Supporting Information
Figure S1. Tandem Mass Spectra of Novel Peptides
The annotated MS/MS spectra of peptides from (A) T01B11.3 (SYN-4) and (B) F47B7.7.
https://doi.org/10.1371/journal.pbio.1000048.sg001
(289 KB PDF)
Figure S2. Coordinated Expression of Operon Genes
The number of detected loci per operon deviates from what would be expected under simple independence, as shown exemplary for operons of lengths 4–6 (A–C). A higher fraction of operons than expected is either fully expressed (all proteins detected) or hardly expressed at all (none or only few proteins detected).

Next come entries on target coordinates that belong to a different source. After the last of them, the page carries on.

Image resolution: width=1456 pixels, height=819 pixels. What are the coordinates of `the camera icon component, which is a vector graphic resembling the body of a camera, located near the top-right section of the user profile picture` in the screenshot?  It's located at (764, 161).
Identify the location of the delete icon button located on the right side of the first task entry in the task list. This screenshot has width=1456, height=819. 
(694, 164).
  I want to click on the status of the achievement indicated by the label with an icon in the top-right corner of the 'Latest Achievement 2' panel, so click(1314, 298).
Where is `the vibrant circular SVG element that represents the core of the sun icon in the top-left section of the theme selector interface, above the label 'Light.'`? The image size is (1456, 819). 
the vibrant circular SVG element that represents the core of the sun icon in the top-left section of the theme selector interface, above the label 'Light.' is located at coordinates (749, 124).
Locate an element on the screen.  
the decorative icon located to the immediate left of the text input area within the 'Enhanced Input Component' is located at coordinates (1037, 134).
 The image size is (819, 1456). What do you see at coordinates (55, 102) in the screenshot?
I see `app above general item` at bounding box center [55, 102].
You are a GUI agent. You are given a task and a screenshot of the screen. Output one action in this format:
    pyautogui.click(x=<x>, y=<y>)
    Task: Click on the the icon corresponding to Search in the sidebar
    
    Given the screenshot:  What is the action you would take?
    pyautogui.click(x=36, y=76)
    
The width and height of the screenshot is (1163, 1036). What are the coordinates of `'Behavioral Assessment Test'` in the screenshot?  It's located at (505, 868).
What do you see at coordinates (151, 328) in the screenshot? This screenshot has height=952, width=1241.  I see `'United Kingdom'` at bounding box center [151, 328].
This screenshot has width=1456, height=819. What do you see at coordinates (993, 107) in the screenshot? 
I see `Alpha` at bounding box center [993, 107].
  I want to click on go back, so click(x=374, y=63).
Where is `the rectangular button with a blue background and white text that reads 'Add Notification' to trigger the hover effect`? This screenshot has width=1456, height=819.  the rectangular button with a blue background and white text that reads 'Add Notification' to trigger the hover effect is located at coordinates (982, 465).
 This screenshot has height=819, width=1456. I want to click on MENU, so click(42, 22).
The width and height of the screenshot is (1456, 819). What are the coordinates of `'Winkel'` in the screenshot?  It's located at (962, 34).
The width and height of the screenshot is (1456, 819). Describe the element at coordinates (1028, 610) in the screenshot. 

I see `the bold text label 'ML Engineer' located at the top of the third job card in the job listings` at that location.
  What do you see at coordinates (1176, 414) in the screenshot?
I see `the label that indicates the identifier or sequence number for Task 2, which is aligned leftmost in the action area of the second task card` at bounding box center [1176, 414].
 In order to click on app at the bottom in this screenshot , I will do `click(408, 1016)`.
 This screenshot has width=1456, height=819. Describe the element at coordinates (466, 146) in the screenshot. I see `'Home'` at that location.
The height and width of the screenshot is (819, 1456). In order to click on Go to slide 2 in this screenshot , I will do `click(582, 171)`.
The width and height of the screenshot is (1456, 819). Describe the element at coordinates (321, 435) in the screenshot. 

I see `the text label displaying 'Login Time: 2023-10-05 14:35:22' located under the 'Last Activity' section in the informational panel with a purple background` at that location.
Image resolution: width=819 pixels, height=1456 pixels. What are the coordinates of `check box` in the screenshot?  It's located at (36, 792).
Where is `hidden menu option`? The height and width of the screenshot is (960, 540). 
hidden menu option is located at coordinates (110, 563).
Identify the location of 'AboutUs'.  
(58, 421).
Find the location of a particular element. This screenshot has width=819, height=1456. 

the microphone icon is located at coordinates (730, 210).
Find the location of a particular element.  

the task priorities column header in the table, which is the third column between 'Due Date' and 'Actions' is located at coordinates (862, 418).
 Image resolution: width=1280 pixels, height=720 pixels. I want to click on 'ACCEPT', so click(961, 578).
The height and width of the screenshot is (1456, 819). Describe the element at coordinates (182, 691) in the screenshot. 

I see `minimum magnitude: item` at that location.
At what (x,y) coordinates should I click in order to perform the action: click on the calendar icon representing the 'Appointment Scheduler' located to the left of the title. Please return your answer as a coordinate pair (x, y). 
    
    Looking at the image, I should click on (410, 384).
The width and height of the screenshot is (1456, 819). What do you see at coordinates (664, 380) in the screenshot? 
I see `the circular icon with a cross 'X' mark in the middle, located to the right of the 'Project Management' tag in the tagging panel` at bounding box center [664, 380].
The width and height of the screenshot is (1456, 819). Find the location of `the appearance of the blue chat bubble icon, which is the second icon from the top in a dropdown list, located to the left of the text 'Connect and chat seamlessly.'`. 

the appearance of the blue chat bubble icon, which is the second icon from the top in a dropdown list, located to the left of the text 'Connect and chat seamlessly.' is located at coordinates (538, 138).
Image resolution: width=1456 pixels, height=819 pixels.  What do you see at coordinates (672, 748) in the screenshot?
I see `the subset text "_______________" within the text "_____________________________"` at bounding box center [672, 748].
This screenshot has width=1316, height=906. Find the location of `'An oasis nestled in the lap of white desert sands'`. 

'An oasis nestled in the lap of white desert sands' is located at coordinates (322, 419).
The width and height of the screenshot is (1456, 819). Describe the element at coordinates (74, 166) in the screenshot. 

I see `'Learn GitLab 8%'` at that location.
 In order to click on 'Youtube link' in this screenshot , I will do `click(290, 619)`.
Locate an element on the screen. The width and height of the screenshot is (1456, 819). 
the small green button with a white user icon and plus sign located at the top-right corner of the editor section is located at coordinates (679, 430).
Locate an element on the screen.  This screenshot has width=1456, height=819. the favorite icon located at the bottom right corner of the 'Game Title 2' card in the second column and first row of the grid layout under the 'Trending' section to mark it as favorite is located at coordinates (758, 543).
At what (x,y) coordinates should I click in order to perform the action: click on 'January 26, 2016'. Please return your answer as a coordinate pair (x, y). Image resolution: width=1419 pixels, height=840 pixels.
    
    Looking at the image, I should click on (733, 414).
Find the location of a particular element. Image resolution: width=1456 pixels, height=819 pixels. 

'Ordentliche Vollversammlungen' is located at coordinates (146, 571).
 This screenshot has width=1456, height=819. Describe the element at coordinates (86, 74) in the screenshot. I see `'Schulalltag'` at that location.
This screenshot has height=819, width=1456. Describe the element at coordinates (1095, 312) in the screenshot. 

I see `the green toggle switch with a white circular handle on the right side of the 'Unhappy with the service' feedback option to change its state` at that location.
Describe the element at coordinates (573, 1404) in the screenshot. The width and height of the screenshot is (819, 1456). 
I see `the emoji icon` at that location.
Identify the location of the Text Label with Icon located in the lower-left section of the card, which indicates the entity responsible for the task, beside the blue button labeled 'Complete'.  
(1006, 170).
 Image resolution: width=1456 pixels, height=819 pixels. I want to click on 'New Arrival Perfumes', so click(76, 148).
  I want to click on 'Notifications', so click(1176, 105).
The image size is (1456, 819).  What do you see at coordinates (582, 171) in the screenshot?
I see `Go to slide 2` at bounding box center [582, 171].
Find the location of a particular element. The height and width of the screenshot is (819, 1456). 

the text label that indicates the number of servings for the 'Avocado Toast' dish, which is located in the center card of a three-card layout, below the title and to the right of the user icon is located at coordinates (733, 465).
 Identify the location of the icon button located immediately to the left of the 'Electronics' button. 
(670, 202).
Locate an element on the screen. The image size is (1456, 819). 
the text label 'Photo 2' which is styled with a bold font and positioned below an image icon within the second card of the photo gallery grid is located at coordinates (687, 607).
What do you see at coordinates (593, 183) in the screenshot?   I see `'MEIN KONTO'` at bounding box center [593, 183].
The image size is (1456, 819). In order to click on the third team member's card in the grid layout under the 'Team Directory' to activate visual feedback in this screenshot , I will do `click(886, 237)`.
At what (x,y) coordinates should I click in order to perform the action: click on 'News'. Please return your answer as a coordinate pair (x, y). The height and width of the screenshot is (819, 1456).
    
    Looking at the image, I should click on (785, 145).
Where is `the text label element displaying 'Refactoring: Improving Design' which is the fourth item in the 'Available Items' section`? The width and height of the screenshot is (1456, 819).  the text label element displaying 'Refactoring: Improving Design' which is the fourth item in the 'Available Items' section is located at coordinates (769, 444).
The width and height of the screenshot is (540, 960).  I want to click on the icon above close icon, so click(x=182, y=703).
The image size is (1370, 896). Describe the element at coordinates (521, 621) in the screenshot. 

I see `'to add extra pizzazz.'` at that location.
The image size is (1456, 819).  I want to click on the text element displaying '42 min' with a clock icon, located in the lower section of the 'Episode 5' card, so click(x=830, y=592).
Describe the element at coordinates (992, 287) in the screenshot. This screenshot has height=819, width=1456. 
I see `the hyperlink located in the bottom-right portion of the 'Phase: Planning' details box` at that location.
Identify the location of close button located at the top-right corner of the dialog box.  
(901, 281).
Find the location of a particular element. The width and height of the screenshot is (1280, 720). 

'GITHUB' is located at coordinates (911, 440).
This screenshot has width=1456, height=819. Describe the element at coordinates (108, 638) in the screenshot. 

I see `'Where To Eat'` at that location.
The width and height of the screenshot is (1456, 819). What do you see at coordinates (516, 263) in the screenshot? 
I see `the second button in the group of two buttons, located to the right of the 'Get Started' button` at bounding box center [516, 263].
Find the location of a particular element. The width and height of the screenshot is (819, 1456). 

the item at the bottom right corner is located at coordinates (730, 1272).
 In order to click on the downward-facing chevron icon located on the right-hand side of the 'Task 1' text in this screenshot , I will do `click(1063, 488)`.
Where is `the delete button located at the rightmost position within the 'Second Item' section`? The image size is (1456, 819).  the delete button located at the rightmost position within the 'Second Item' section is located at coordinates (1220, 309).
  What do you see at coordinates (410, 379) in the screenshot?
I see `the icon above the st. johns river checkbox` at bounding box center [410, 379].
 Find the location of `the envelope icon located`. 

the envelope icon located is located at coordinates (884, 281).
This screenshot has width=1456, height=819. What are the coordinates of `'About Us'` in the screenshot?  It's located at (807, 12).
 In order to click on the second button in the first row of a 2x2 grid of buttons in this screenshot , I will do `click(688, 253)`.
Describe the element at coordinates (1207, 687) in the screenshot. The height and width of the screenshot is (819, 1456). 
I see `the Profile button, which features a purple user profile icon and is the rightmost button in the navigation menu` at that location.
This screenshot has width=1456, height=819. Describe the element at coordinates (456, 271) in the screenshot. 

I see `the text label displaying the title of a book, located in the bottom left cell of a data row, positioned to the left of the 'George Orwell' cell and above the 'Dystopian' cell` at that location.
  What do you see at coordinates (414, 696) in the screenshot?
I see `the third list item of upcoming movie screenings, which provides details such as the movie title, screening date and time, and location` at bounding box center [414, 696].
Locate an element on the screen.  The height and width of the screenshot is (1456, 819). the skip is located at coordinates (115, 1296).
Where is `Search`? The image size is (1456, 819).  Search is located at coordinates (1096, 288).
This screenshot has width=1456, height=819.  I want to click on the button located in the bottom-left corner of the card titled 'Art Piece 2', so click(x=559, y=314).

https://doi.org/10.1371/journal.pbio.1000048.sg002
(23 KB PDF)
Figure S3. Proteins Encoded by Operon Genes Are More Abundant Than Those of Singleton Genes, Even When Focusing Exclusively on Embryos, L1, and Dauer Larvae
Although clearly significant, the effect size is lower than for the whole, presumably due to undersampling (each plot represents less than 12% of the total data). Medians are indicated as black dots, and whiskers encompass the range from 25% to 75% of values.
https://doi.org/10.1371/journal.pbio.1000048.sg003
(775 KB PDF)
Figure S4. Comparing the Abundances of Proteins and Transcripts, Specifically in Embryos Only (Worm and Fly)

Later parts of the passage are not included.